My abortion at 16 years old in 1967 was decided on by my mother and the father of my boyfriend. I was sent alone on a plane to El Paso, where I was instructed to take a cab—but not a Yellow cab—to Juarez and go to a supermarket, telling customs that I was going shopping. I was given a secret number to ask for if approached to make sure it was the right person.

At the supermarket, a man approached me and told me to get into his car. I did as told and I was driven around and around for about a half-hour and then into a middle-class neighborhood. As we entered the driveway, the garage door was opened by a woman inside and then quickly closed. I was led to a living room, where I sat with two other girls. When my name was called, I was interviewed by the doctor who asked for the agreed-upon money and then demanded $200 more—or he would turn me away. I had about $75 more for food and cabs, and I gave it all to him. He called me a whore.

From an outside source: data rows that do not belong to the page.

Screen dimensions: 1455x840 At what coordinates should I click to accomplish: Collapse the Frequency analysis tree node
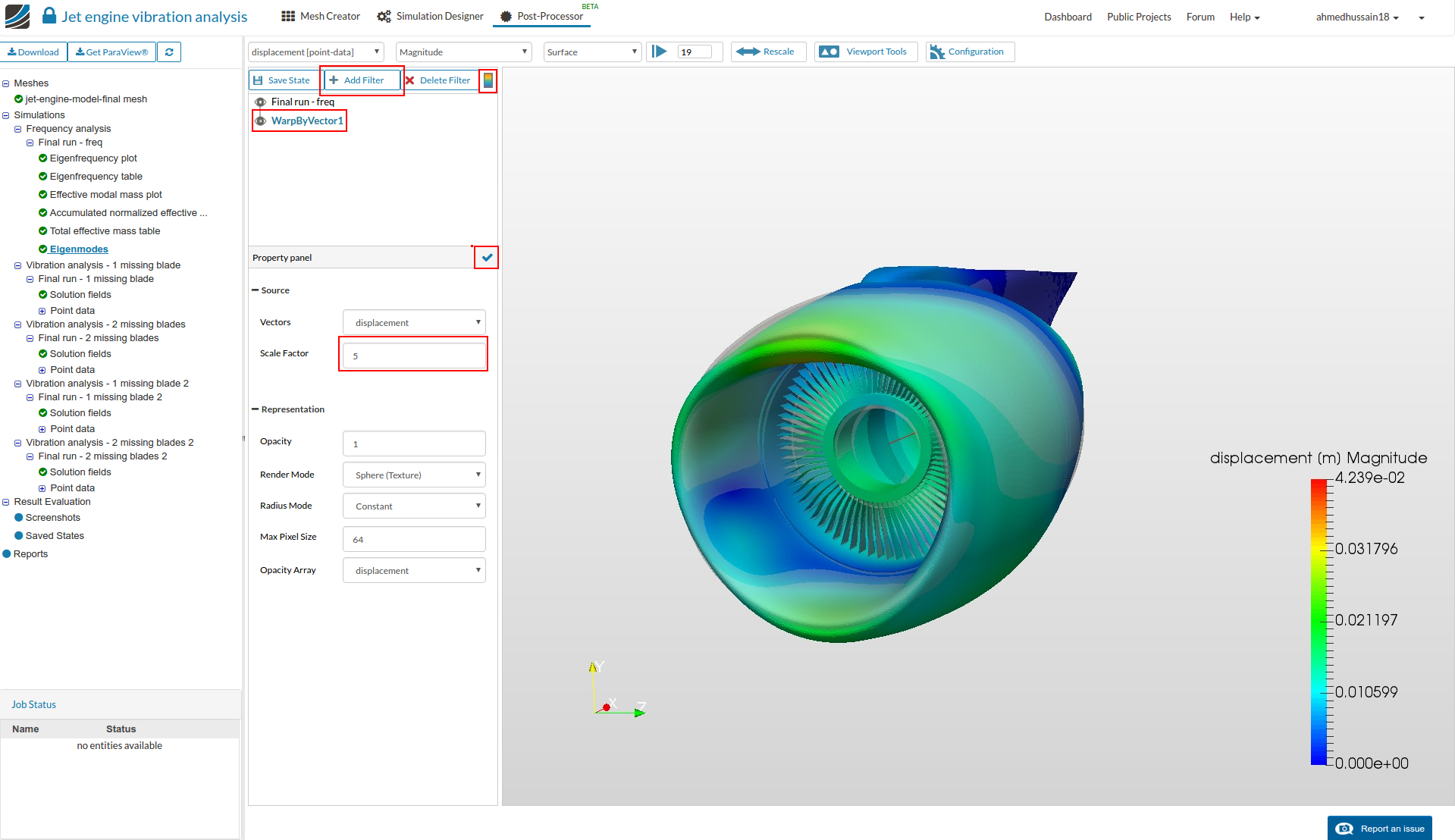click(18, 129)
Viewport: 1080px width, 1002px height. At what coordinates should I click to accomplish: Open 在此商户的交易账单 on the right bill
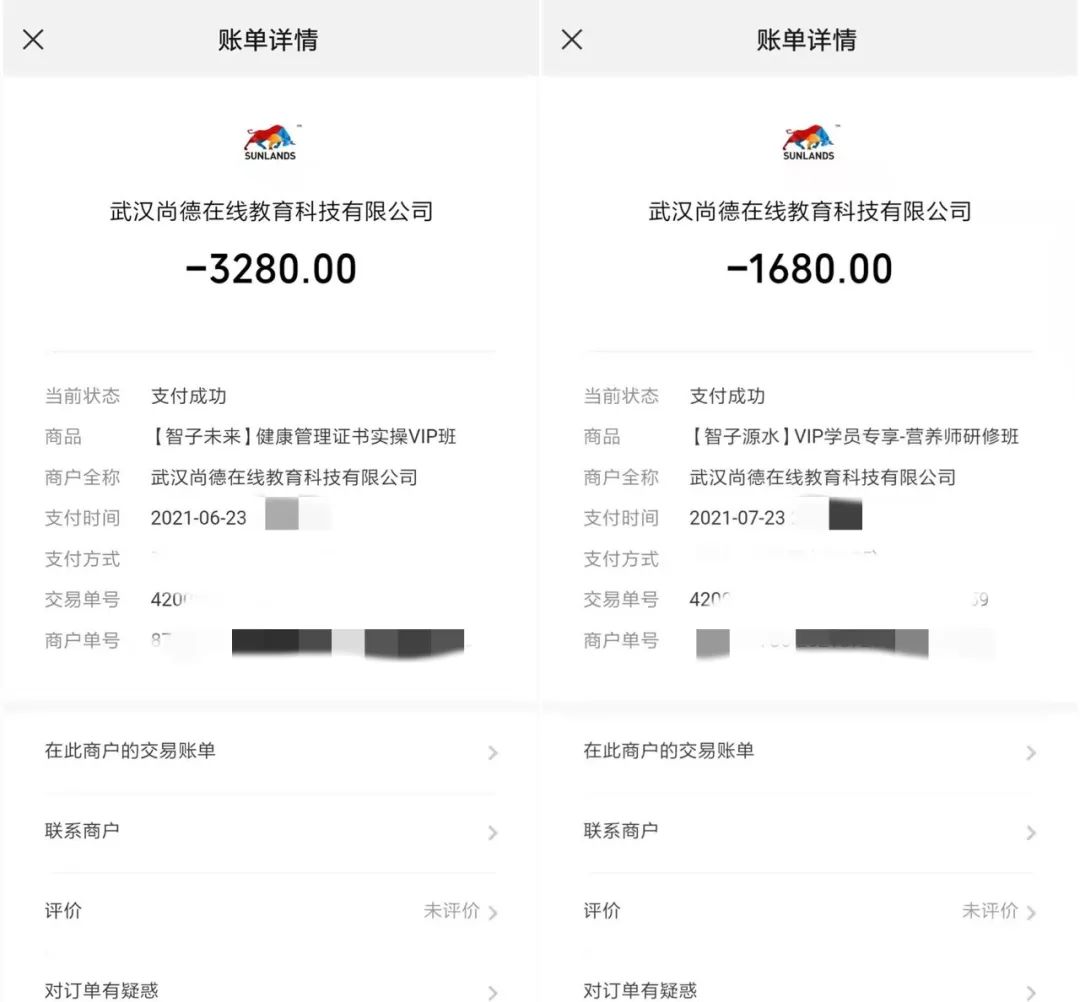tap(669, 751)
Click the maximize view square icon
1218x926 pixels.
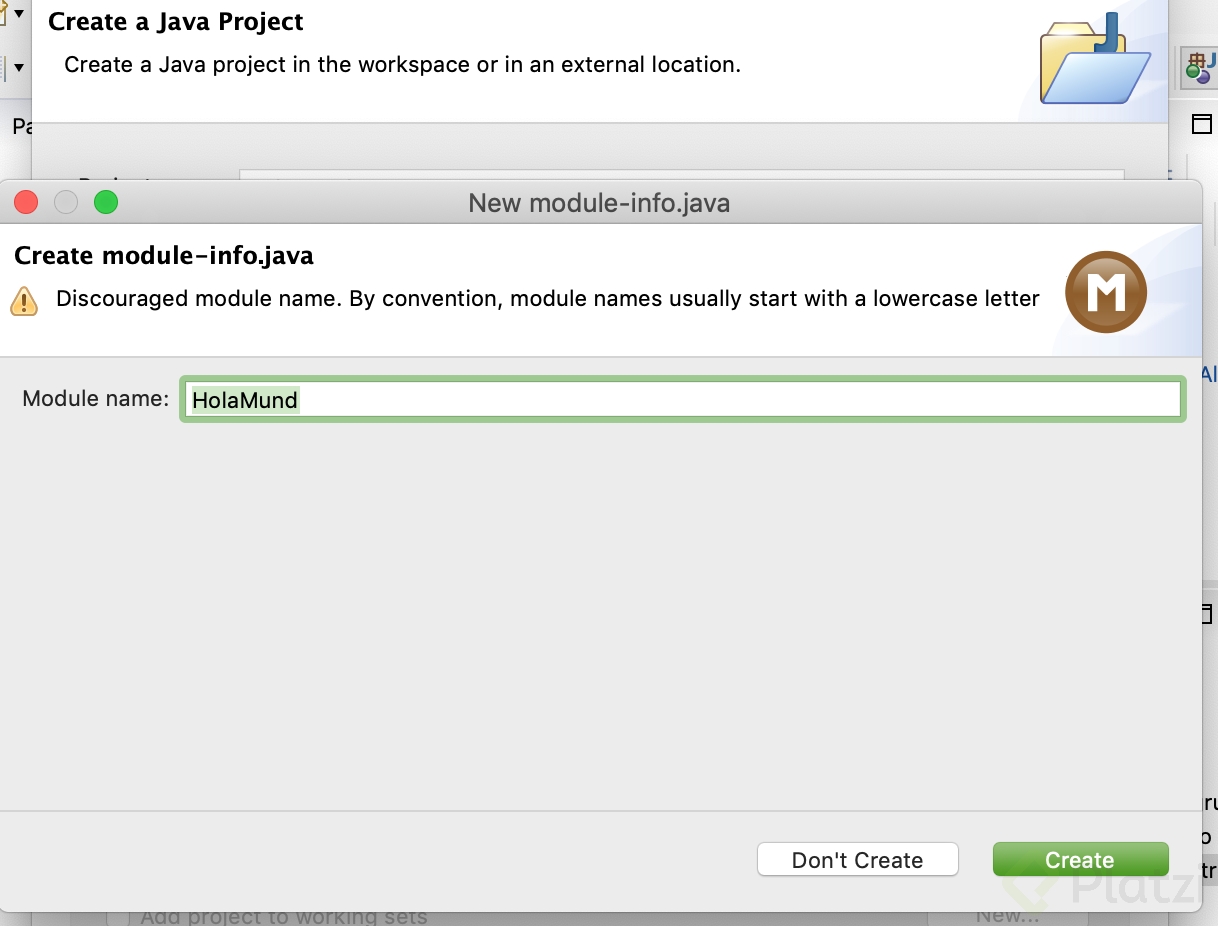coord(1201,124)
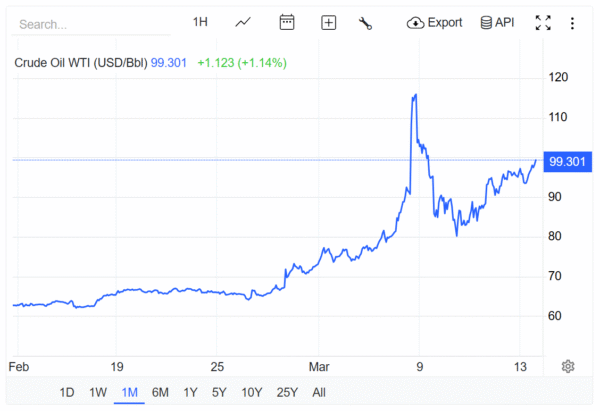The height and width of the screenshot is (411, 600).
Task: Open the calendar date range picker
Action: pyautogui.click(x=287, y=22)
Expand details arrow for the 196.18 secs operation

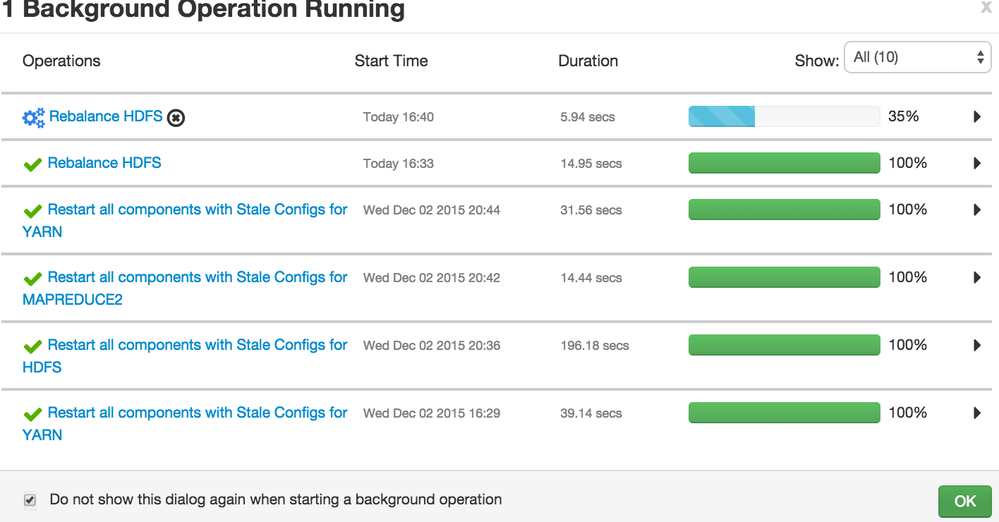pyautogui.click(x=977, y=346)
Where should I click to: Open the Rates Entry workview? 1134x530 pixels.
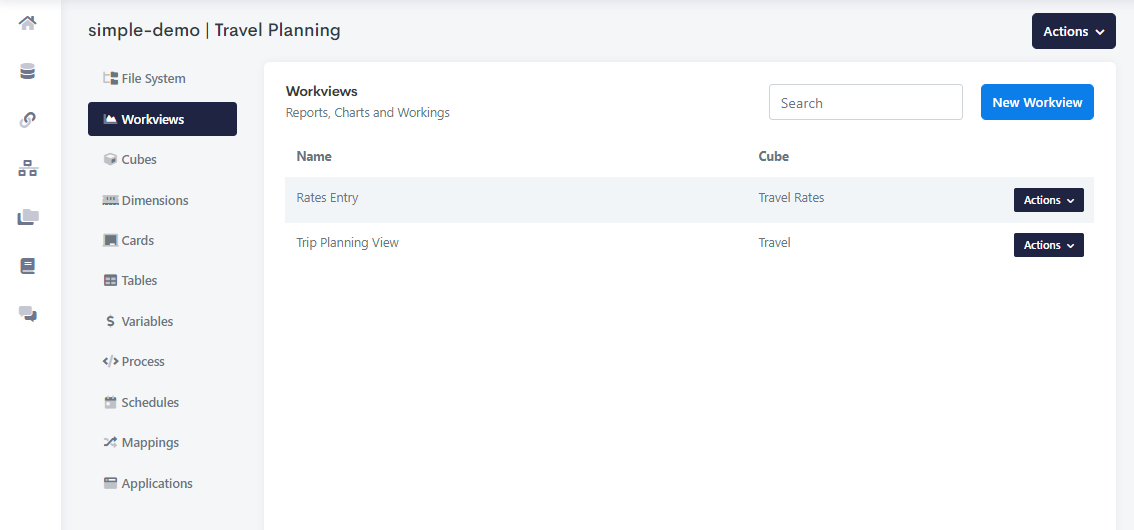327,198
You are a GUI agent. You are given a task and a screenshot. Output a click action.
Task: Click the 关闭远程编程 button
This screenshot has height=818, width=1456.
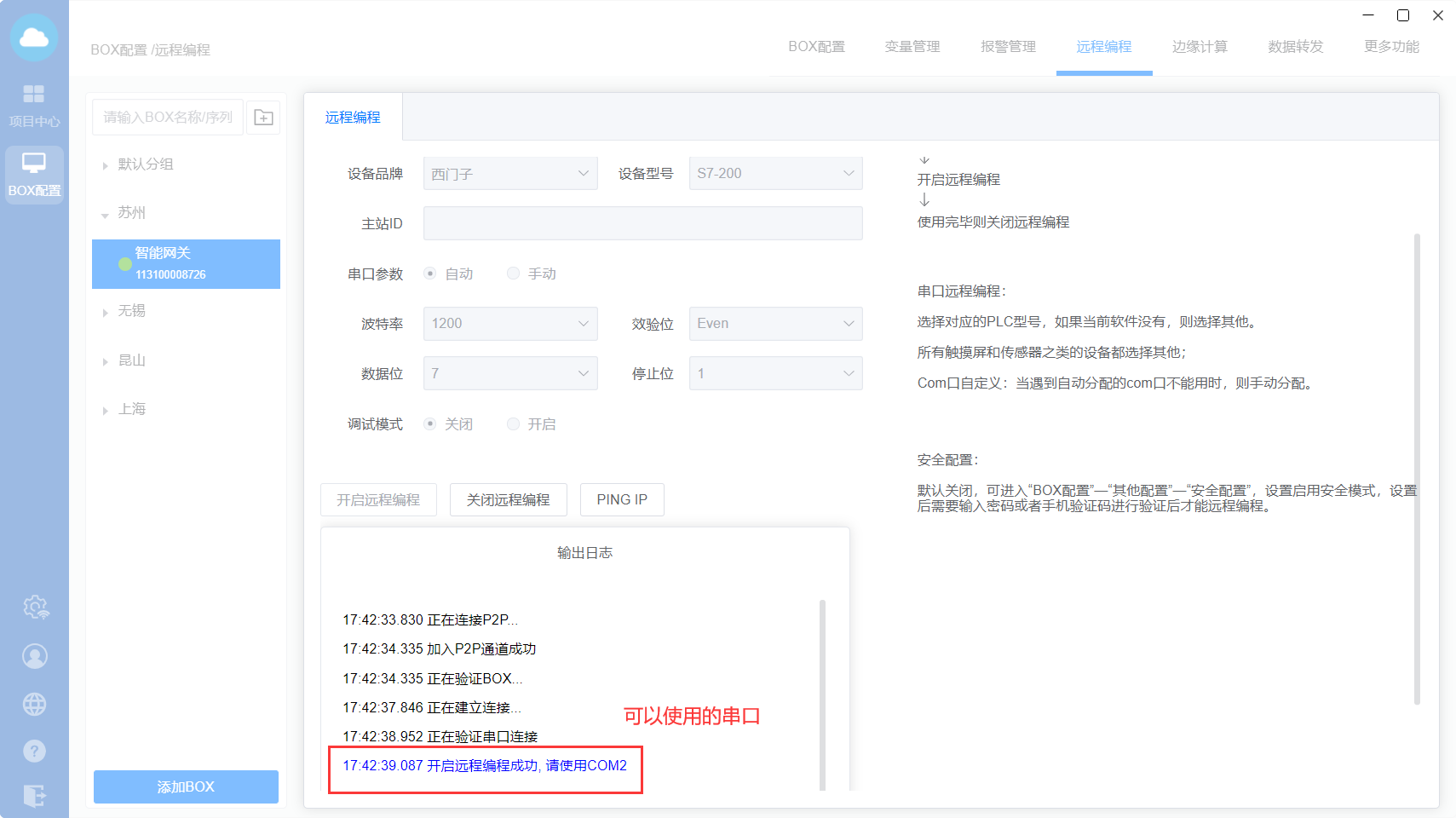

He led me into a bedroom, where I removed my clothes and was given a gown. I was placed on a gurney and wheeled into a converted operating room with the doctor, the woman who had lifted the garage door and another man. They gave me ether. At one point in the procedure, I heard all of them yelling at me: “Breathe!” “Breathe!” I came out of the ether fog and heard them clearly but I couldn’t make my lungs work. The doctor still had an instrument inside of me and I could feel the pain. The other man socked me in the stomach, hard, and I gasped for breath. Then they put the ether back on me and I was out again.

When I woke up a few hours later, I was laying in the bedroom with the other girls. The woman came in and put three tampons tied together inside of me and a large pad. She told me to get dressed. I was led back to the car and driven about five minutes away into a very sketchy neighborhood and dropped off in front of a bar. It was night, and there were many men hanging around outside. I had no money for food or a cab back to the United States. I was crying.

One man came up to me and said he would drive me to El Paso. I didn’t know him or what he had planned, but I had no choice. I knew if anyone in the United States found out about the abortion, my mother would have been prosecuted for sending me across state lines for “immoral purposes.” So I got in his car—and this angel of a man took me to the airport in El Paso.

By the time I got to the airport, I was hemorrhaging heavily and had bled through the tampons and pad. The doctor had given me some antibiotics and four pads in a bag. I sat on the toilet for a long time, bleeding heavily and feeling lightheaded. Then I heard my flight called and I put on two of the pads and got on the plane. The bleeding eased up when I was in the air but started again by the time I got home. I hemorrhaged for about a week—lost 10 pounds and missed the first week of my junior year in high school. I was devastated by the whole experience and dropped out of school a few months later, not to return until I was 28, when I got my GED and started college.

I could have died at that man’s home, died standing in front of that bar or bled to death at home. No one should ever have to go through what I did. I felt defeated, ashamed, branded, lost all self esteem.

I don’t know who the man was who drove me back to El Paso or why he did it. I am thankful to him—the one person who showed me kindness during that ordeal.